Collected data entries:
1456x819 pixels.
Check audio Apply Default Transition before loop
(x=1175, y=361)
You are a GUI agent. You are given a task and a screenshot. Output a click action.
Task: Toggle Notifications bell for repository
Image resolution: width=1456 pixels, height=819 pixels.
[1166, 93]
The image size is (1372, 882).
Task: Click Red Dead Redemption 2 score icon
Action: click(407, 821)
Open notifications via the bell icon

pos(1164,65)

WORK TO BE COMPLETED: Each line of the data is to be retyped exactly.

RESPONSE AREA:
1456x819 pixels.
Check audio Apply Default Transition before loop
(x=1175, y=361)
You are a GUI agent. You are given a task and a screenshot. Output a click action.
Task: Toggle Notifications bell for repository
Image resolution: width=1456 pixels, height=819 pixels.
[1166, 93]
The image size is (1372, 882).
Task: Click Red Dead Redemption 2 score icon
Action: click(407, 821)
Open notifications via the bell icon

pos(1164,65)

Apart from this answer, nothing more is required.